Fury at Ulster University chief's £264k salary - increase of £14k as staff battle for pensions
University staff striking over their pension arrangements hit out in fury yesterday when it emerged that Ulster University chief Paddy Nixon is taking home a salary of £264,000 - an increase of £14,000 on his last reported salary of £250,000.
It was also revealed that the UU vice-chancellor's complete package, including pension and benefits, is £311,000.
The salary figures were revealed by the Times Higher Education yesterday, and came as university workers took part in the first day of four weeks of planned strike action over pension arrangements.

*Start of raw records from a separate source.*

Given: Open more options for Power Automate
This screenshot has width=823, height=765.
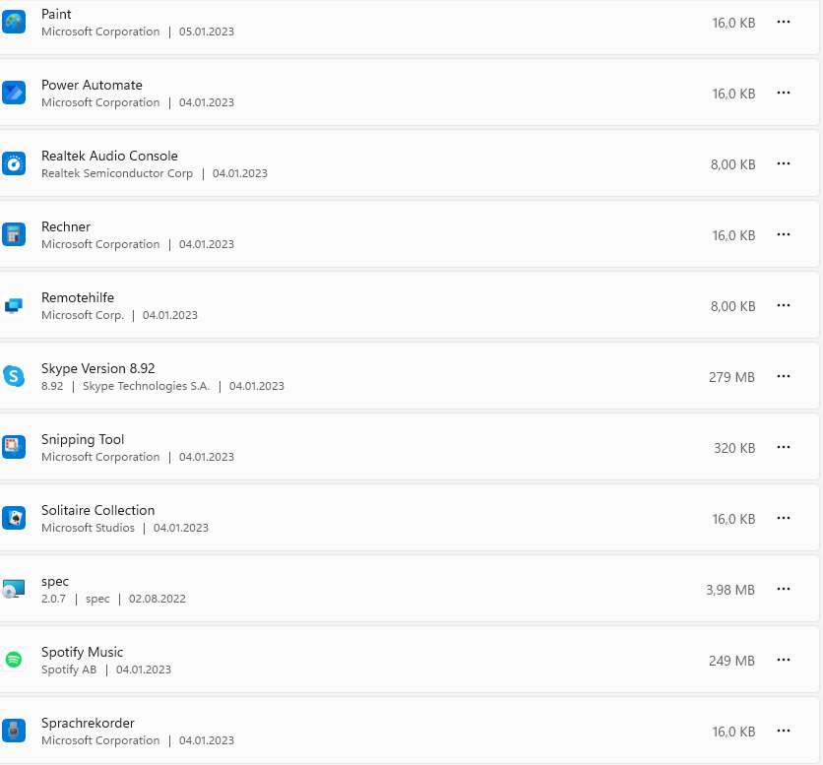Looking at the screenshot, I should pyautogui.click(x=784, y=93).
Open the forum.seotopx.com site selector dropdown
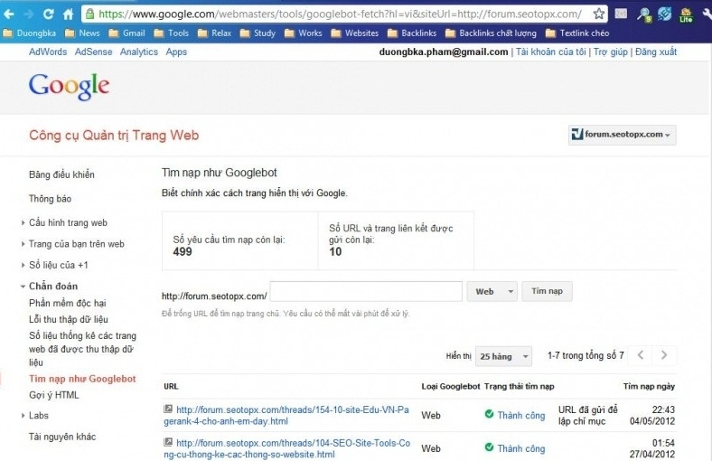The height and width of the screenshot is (461, 712). (x=622, y=135)
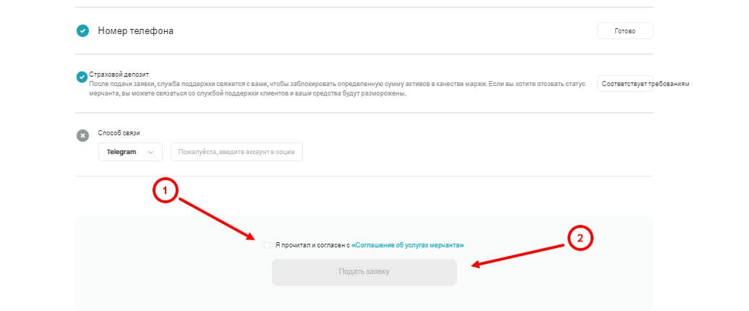Click the gray X icon beside Способ связи

[x=82, y=135]
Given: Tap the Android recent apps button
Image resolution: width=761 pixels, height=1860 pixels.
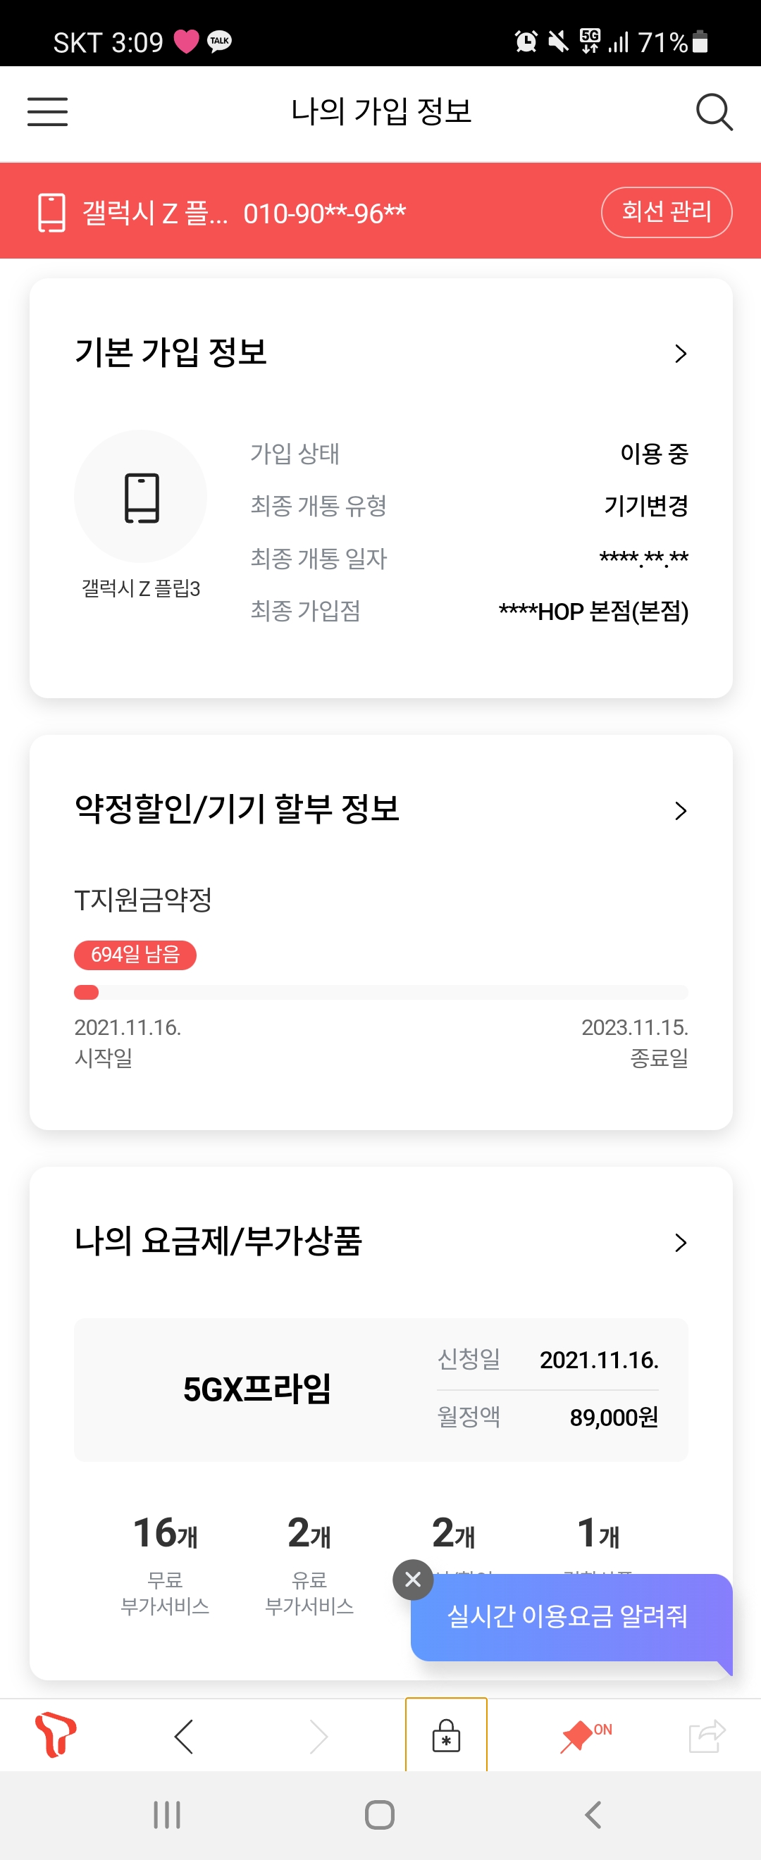Looking at the screenshot, I should coord(167,1815).
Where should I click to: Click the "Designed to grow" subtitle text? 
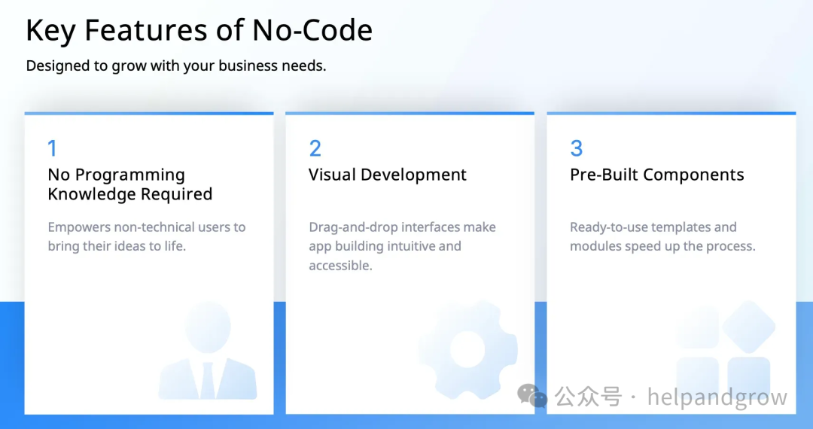click(175, 65)
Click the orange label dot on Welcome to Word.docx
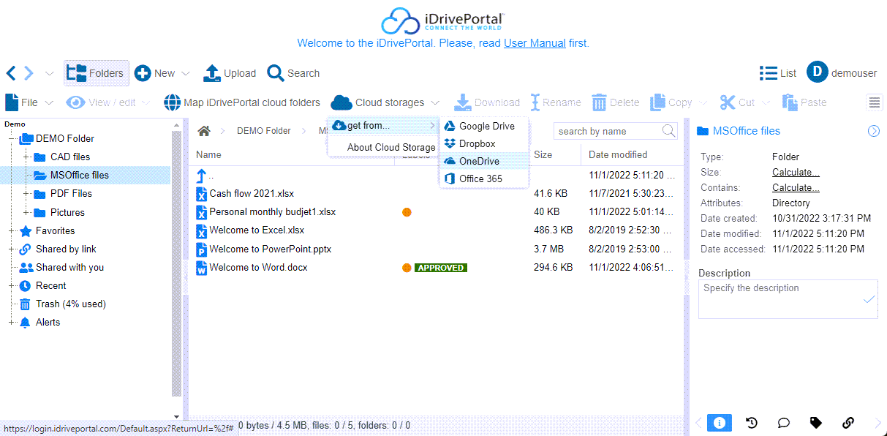 pyautogui.click(x=407, y=268)
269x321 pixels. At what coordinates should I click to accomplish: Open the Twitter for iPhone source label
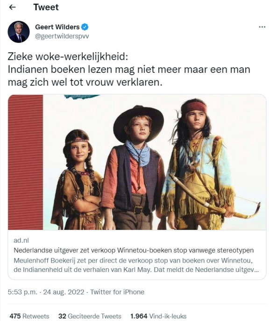(117, 292)
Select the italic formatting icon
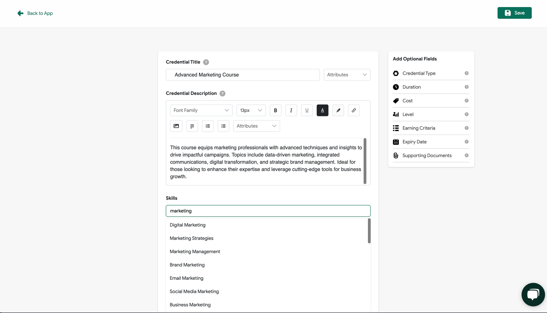The width and height of the screenshot is (547, 313). (x=291, y=110)
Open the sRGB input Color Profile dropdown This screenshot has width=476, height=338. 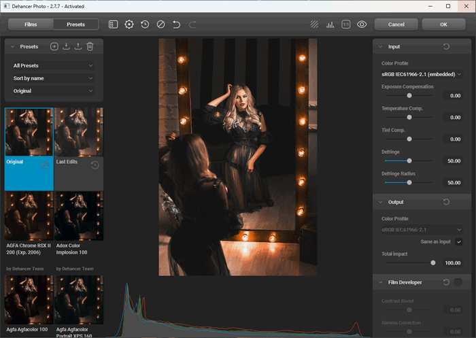tap(422, 74)
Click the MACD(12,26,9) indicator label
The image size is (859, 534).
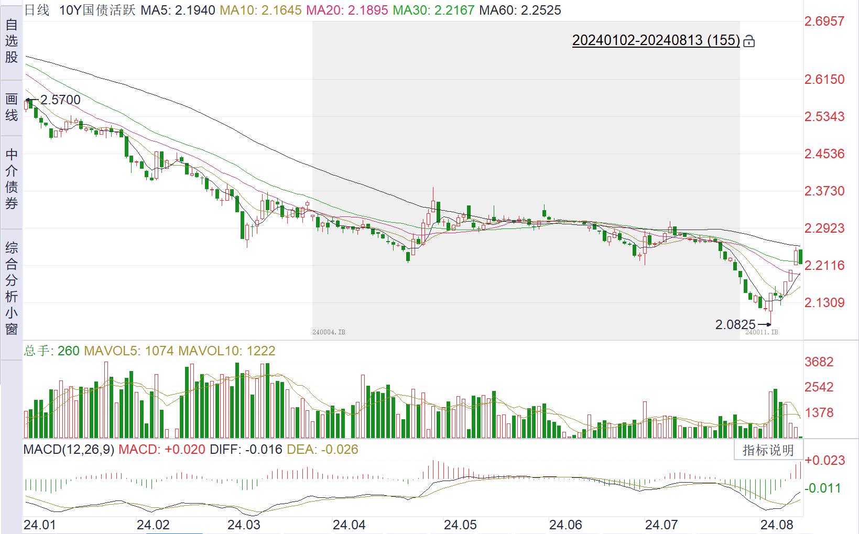coord(69,450)
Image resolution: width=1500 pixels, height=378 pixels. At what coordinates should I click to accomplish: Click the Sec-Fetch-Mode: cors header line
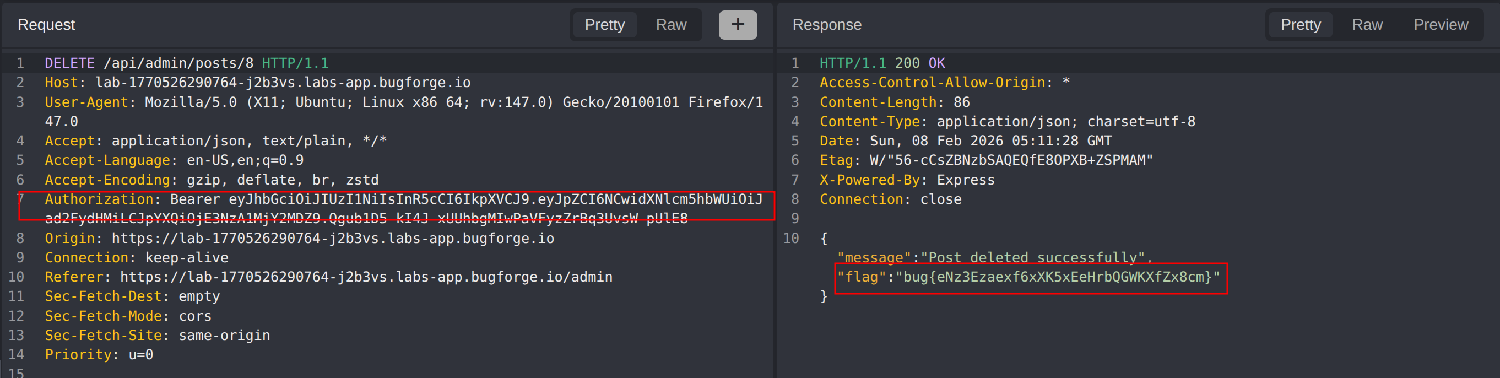coord(128,316)
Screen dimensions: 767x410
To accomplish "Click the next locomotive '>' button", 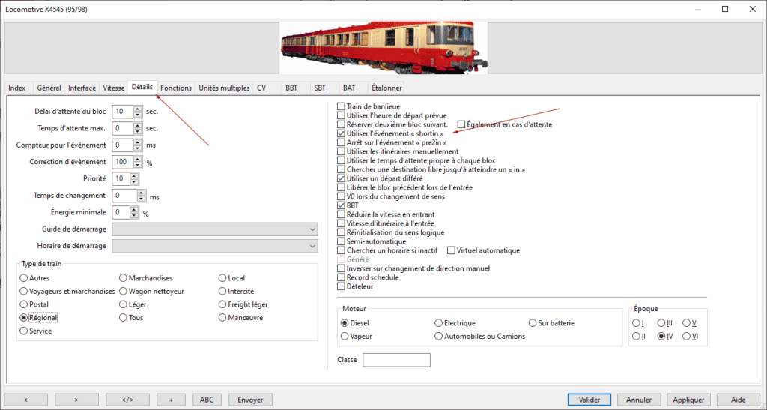I will 76,400.
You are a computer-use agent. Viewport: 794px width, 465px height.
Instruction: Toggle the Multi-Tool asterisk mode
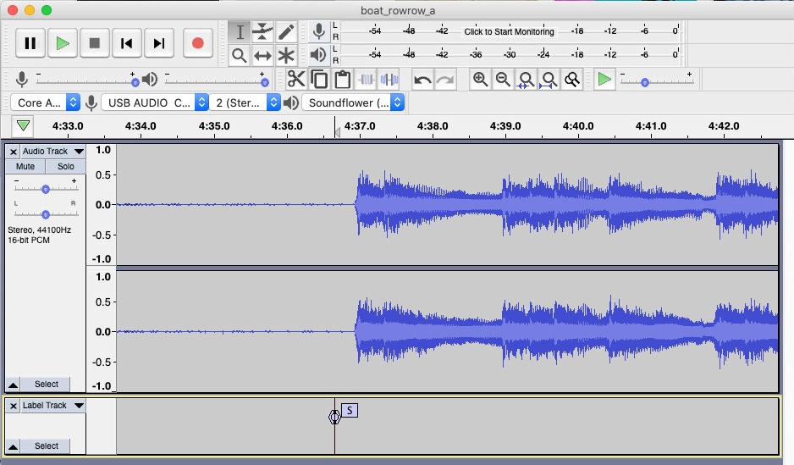(287, 56)
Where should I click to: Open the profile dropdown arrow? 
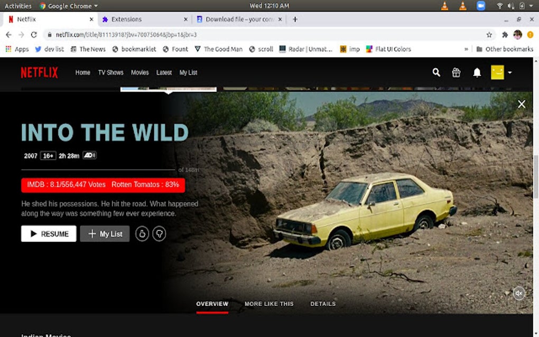click(509, 72)
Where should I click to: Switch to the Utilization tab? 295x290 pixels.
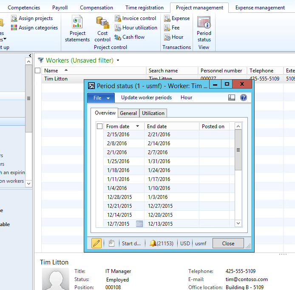click(x=153, y=113)
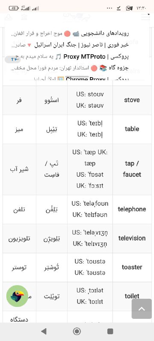Open the floating toucan bird icon

[x=17, y=296]
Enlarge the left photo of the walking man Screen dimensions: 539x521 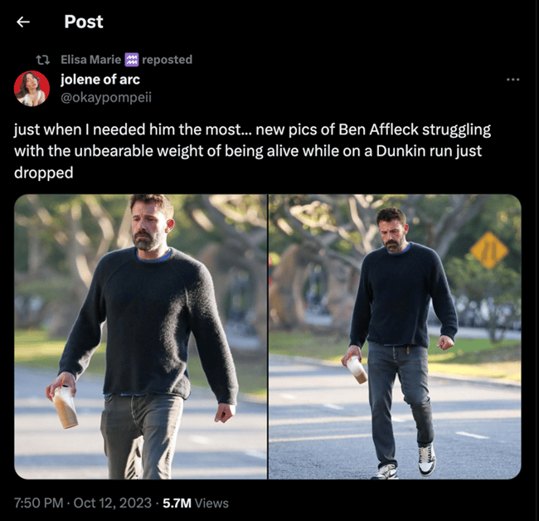point(140,336)
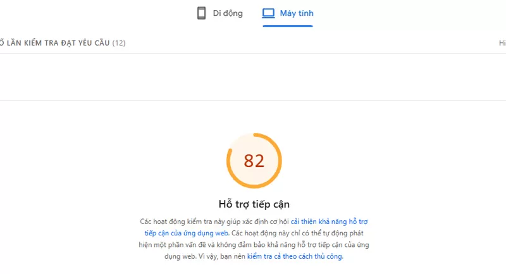
Task: Click the mobile phone icon
Action: click(202, 13)
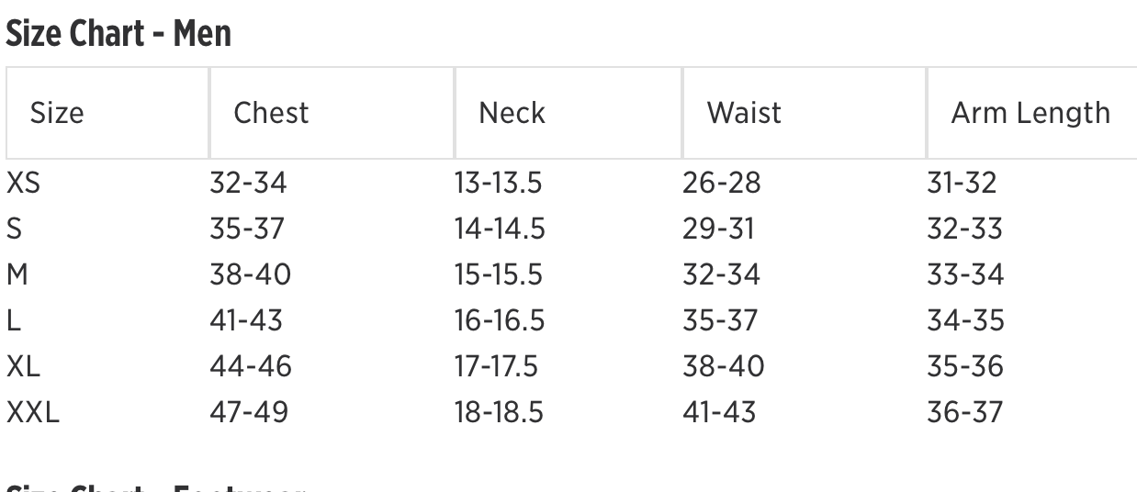Click neck measurement 13-13.5 for XS

coord(498,183)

The publication also compiled salary figures for the vice-chancellor at Queen's University Belfast, although it warned the figures might be skewed because there was more than one vice-chancellor during the 2016-17 academic year. Vice-chancellor Patrick Johnston died suddenly last June. Professor James McElnay has been acting vice-chancellor since then.
Last month, Queen's said Professor Ian Greer from the University of Manchester had been appointed to the top role and will take over later this year.
The salary reported for the Queen's chief for 2016/17 was £261,000, and the complete package, including pension and benefits, was reported as £327,000.
The vice-chancellor salaries are the highest in the public sector in Northern Ireland. By comparison, the salary scale for the head of the Northern Ireland Civil Service is £148,652-£178,709.
However, the average salary for university chiefs across the UK last year was £268,000.
The new figures reveal that UK vice-chancellors saw their pay rise by just over £10,000 on average (4%) in 2016/17, nearly four times the 1.1% increase awarded to staff, and come amid growing concerns about spiralling pay for university bosses, with several high-profile figures, including ministers, calling for restraint. The University College Union (UCU) claimed last night that the "L'Oreal principle - 'because I'm worth it'" - has taken hold at the top levels of universities.
UCU President at Queen's, Dr Fabian Schuppert, branded vice-chancellor pay as "excessive, given the context of ongoing cuts in higher education".
"You couldn't make this stuff up," Dr Schuppert said. "Yesterday, on the day we commenced striking - because university leaders want to cut our pensions by up to 55% - we're being told that our vice-chancellors are earning more than ever, while all of these people tell the rest of us to tighten our belts, that we should be happy enough to face the possibility of poverty in old age. They're telling staff on precarious contracts that the universities can't afford to give them job security. And they're telling us that our pensions are unaffordable - even though they've budgeted for them in their own estimates. This is simply indefensible."
An Ulster University spokesperson said: "VC salaries are similar acro ss Higher Education, as you would expect in an increasingly competitive sector.
"This reflects the scale, complexity and impact of universities across research and teaching."
A spokesperson for Queen's said: "The vice-chancellor's salary is determined by the University's remuneration committee, a sub-committee of its governing body, senate. The vice-chancellor is expected to play a full leadership role within the university, within Northern Ireland and on the national and international stage and make a leading contribution to cultural, social and economic development in Northern Ireland."